テストシミュレーションは何度も繰り返してきた。機械の操作とは違う「憑依」という操縦システム。頭では理解しているものの、シミュレーションを何度繰り返してもVRゲームの域を超えることが無かった。3Gをパイロットとして操る実感が、全くわかないのだ。
どんなに優れたシミュレーションシステムでも、実際の操縦と感覚が違うのは当然である。車だろうが飛行機だろうが宇宙船だろうが、アームストロング少尉の経験上シミュレーションはシミュレーションに過ぎない。しかし操縦桿の位置やレバー操作、機器類の見方、視界やスピード感など、参考になることは多い。なのでシミュレーションは実際の操縦の練習として、非常に役立ったことは間違いない。
しかし「憑依」という操縦桿もスイッチも何もない操縦システムでは、VRゲームと感覚が変わらない。3Gに装備されたGBUシステムという移動手段は、動きを頭に思い浮かべるだけでその通りに動く。脳波と連動しているとの説明は受けたが、あらゆるGを無効化するらしく何の実感も体験することが出来なかった。何度シミュレーションを繰り返しても、何一つ自信が持てないまま初試験を迎えてしまったのだ。緊張するのが当然の状況であった。

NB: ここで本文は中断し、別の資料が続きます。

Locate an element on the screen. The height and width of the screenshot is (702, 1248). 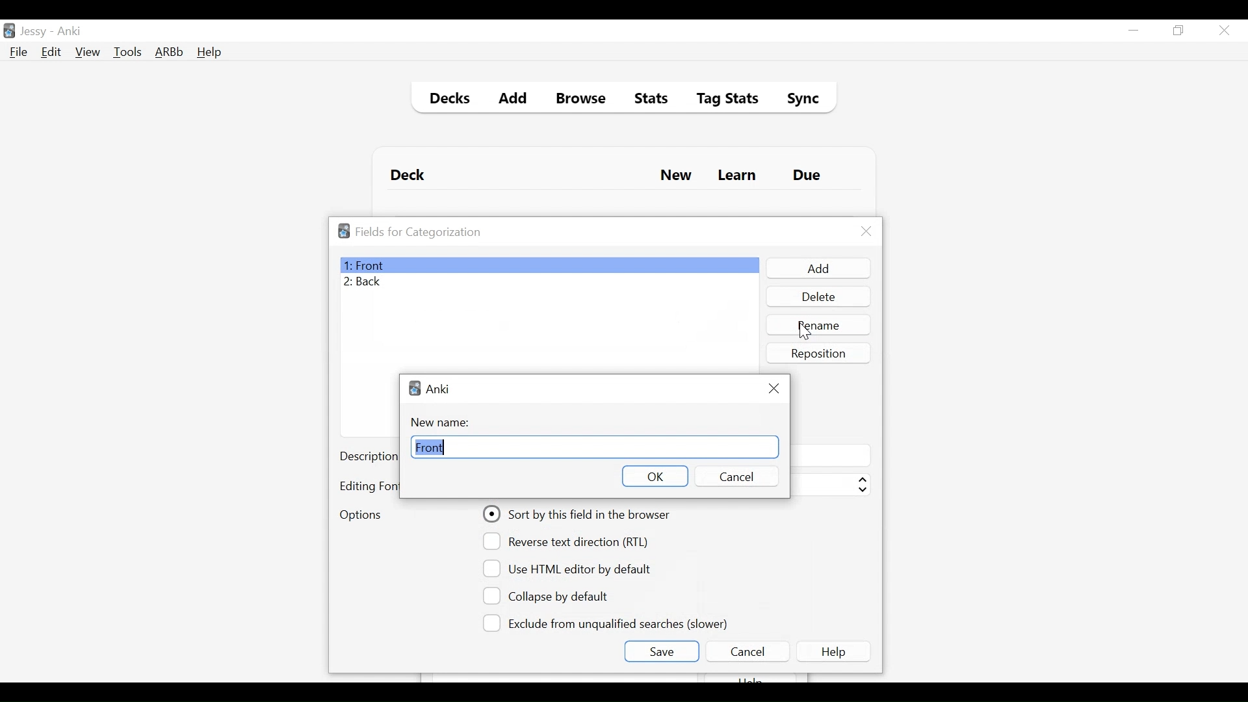
Help is located at coordinates (836, 651).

アームストロング少尉の耳には、他のテストパイロット候補の様子も聞かされていた。思い通りに動くGBUシステムの速さに自分の感覚が付いて行けず、眩暈や吐き気を催す者が多かったらしい。憑依にも慣れない者もいたという。体高6mの3Gへの憑依は、自分が6mの巨人になることと同じだ。サイズ感の違いに脳の理解が追い付けず、変調を来す者も少なくなかった。
ブライアン・アームストロングは単純にシミュレーション成績が一番良かったから初代パイロットに任命されたのである。自信がなくとも辞退するわけにはいかなかった。
3Gが吊るされている四角いハンガーデッキの上部に設置されたコックピットに、アームストロング少尉は窮屈そうに乗り込む。周囲にいた首脳陣は格納庫を見渡せる展望デッキに移動しており、ハンガーデッキの周囲には人も物も何もない。
「レイヴン1」試運転の準備は整った。